During a webinar on Wednesday, Chidinma Okebalama, a senior consultant at the residence and citizenship investment company, noted that while the South African passport provides access to over 100 visa-free destinations and covers 17% of global GDP, the Nigerian passport’s reach is far more restricted.

She added that Nigeria has lost access to 14 countries over the past decade.

Henley & Partners’ report places the Nigerian passport at 92nd in the global ranking, with only 45 visa-free destinations available.

Okebalama suggested that Nigerians could improve their economic mobility by obtaining residency or citizenship through investment in countries such as Austria or Malta.

In a separate discussion, Rajat Sharma, Co-Founder and Chief Investment Officer of VAR Capital, highlighted strategies for investors to protect themselves against currency devaluation in emerging markets.

He explained that currency volatility and economic mismanagement often lead to significant devaluations, impacting wealth.

Sharma illustrated the issue with the recent decline of the Naira, noting that N1000 now buys only 0.62 USD compared to 2.23 USD in January 2023.

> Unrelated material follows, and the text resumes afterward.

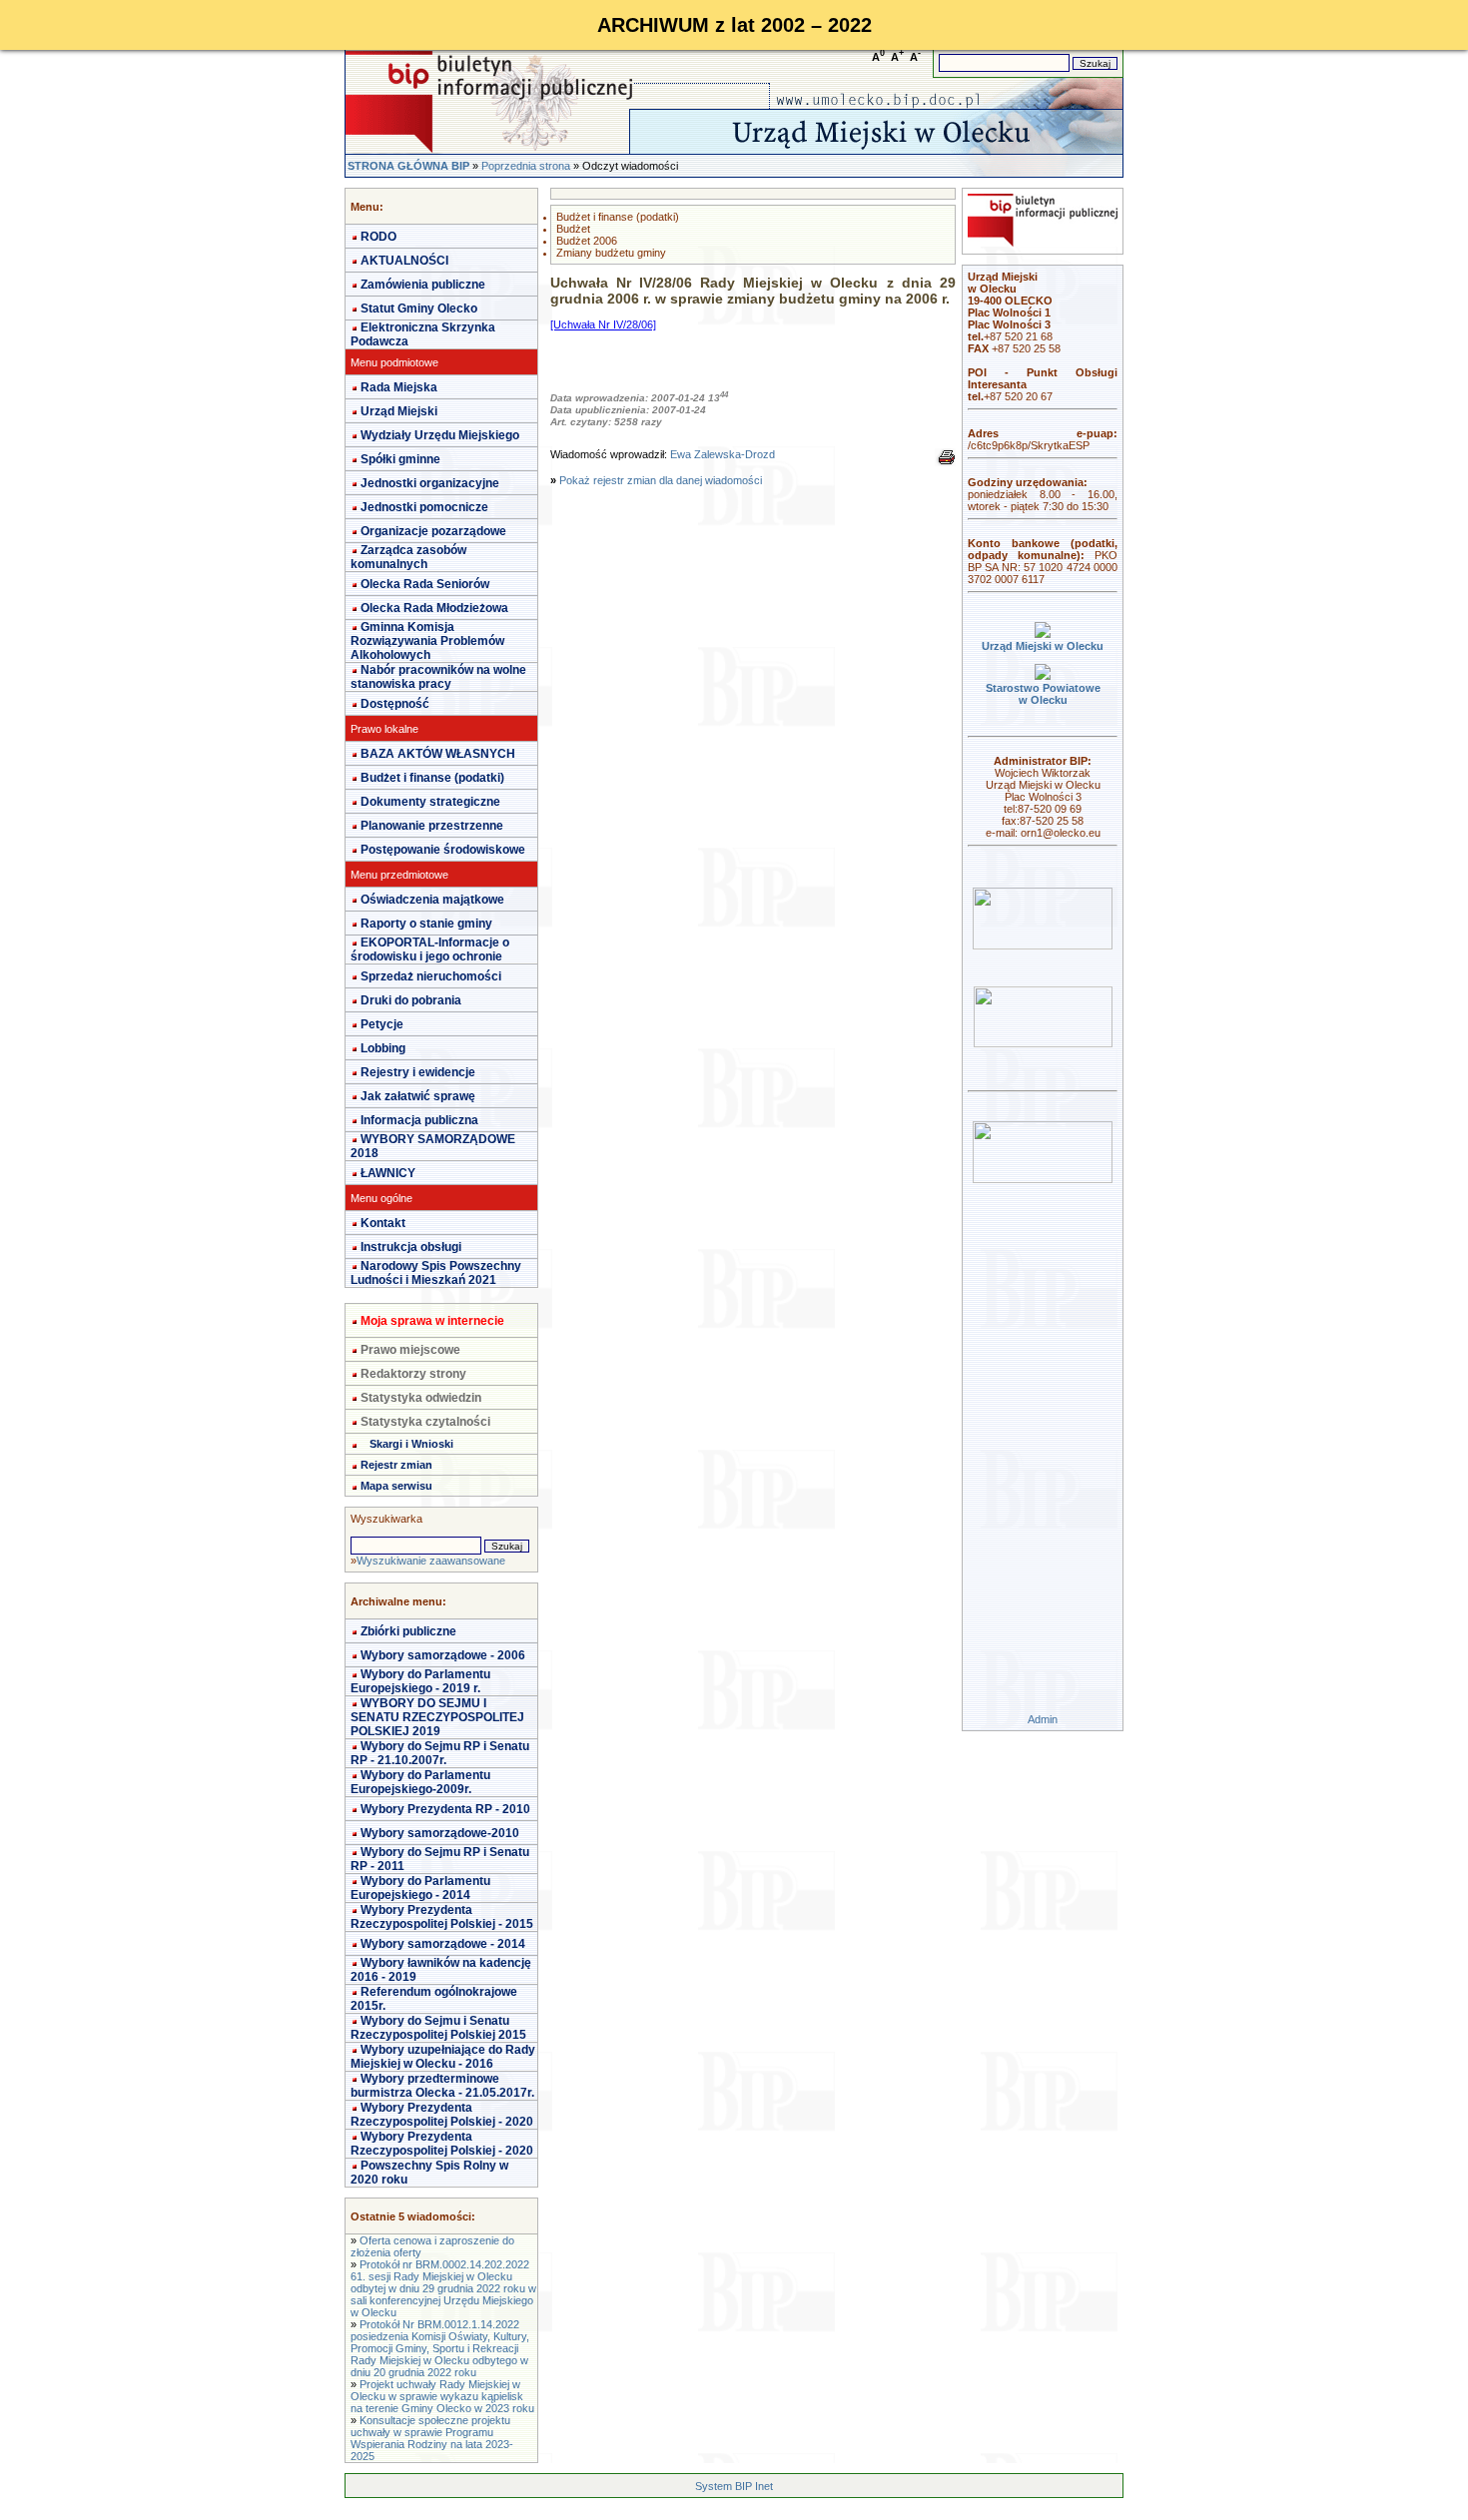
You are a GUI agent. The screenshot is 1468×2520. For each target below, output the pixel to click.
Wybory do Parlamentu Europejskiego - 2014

He advised that while emerging market securities may perform well during domestic growth periods, they carry notable risks during economic downturns.

To mitigate these risks, Sharma recommended holding USD-denominated equities to shield against currency volatility.

He also pointed out that export-driven companies, such as those in the oil sector, benefit from currency devaluations by receiving revenue in foreign currency while incurring costs in local currency, thus improving their financial position.

Additionally, Sharma suggested investing in commodities, such as gold and oil, which are priced in dollars and can help hedge against currency risk.

For inflation protection, he recommended investing in companies that produce staple foods, which are generally resilient to inflationary pressures.